A federal appeals court has already ruled that the structure of the Consumer Financial Protection Bureau is unconstitutional. Now, an unfolding power play in Washington highlights precisely why.
A Democratic Congress created the regulatory agency in 2010 following the financial crisis. In order to provide the bureau with the power to quickly punish big banks and other evil capitalists for supposed financial wrongdoing, Democrats freed it from traditional oversight. The result was an unaccountable bureaucracy led by an untouchable functionary who acted as judge, jury and executioner.
Mortgage lender PHH found out the hard way. After an administrative court ruling, the company faced a $6.4 million fine for alleged misdeeds. But bureau director Richard Cordray arbitrarily jacked that to $109 million, and the company sued.
In 2016, a unanimous three-judge panel of the D.C. Court of Appeals recognized the dangers inherent in such an arrangement, not the least of which is due process. The court found that a provision in the law essentially preventing the president or Congress from removing the director was an illegal deviation from the traditional setup for independent executive branch agencies. “The president alone is responsible for exercising executive power,” the court wrote.
Ilya Shapiro, a constitutional expert with the Cato Institute, points out, “We’re only supposed to have three branches of government “So to have an agency that is not accountable to the president or to Congress violates the constitutional structure.”
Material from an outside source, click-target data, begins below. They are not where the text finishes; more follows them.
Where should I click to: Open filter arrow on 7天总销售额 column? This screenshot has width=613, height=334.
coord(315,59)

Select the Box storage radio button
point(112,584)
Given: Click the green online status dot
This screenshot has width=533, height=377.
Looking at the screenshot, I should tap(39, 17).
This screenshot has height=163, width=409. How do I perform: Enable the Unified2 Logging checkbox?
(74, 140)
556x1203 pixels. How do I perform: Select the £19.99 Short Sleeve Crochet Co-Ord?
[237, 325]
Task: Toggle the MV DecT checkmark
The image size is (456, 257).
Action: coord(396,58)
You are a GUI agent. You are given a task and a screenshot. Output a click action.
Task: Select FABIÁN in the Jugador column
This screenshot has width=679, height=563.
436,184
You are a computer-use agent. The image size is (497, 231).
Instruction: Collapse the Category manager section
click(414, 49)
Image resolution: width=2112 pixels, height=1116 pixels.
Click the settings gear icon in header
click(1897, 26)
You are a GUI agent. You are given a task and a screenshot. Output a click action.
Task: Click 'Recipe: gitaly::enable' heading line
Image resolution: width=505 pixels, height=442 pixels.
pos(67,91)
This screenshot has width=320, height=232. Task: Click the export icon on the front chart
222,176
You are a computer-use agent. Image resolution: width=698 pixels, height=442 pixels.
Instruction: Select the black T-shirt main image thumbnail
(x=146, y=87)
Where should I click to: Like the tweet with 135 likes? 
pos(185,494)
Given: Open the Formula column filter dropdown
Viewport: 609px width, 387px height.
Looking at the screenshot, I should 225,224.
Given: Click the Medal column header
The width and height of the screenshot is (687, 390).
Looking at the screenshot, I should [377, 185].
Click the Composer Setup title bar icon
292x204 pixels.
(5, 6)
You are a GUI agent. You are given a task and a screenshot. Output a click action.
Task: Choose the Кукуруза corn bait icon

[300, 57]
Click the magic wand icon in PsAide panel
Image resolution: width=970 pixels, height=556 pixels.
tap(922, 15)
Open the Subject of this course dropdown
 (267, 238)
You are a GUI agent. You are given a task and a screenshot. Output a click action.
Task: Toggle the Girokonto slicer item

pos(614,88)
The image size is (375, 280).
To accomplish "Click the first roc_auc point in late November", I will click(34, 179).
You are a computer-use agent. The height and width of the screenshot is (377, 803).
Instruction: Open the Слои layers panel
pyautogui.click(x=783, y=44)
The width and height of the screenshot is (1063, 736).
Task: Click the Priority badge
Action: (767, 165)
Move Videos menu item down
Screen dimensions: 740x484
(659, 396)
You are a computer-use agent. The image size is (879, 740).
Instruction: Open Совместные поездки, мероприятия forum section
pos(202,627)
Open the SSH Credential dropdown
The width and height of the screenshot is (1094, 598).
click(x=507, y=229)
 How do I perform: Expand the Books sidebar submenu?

The ruling is under appeal. In the meantime, President Donald Trump and congressional Republicans have long insisted that the bureau is a poster child for regulatory overreach and central planning, drowning the nation’s lenders in a sea of red tape. When Mr. Cordray announced his resignation earlier this month, the president seized the opportunity to name former GOP House member Mark Mulvaney as his replacement.
Mr. Cordray, though, is having none of it. On the way out the door, he named Leandra English his deputy director, claiming the law empowers him to choose his own successor. But the statute allows only for the deputy director to “serve as acting director in the absence or unavailability of the director.”
The conflict is no doubt headed for court. But it proves the point of the bureau’s critics. Where is the oversight if the president has little control over the leadership of an executive branch agency?
The Constitution is built upon a system of checks and balances designed to limit the potential abuse of power. A federal agency with unchecked authority under the leadership of a one-man regulatory czar operating with minimal oversight poses a number of troubling constitutional issues — and Mr. Cordray’s last-minute power grab proves it.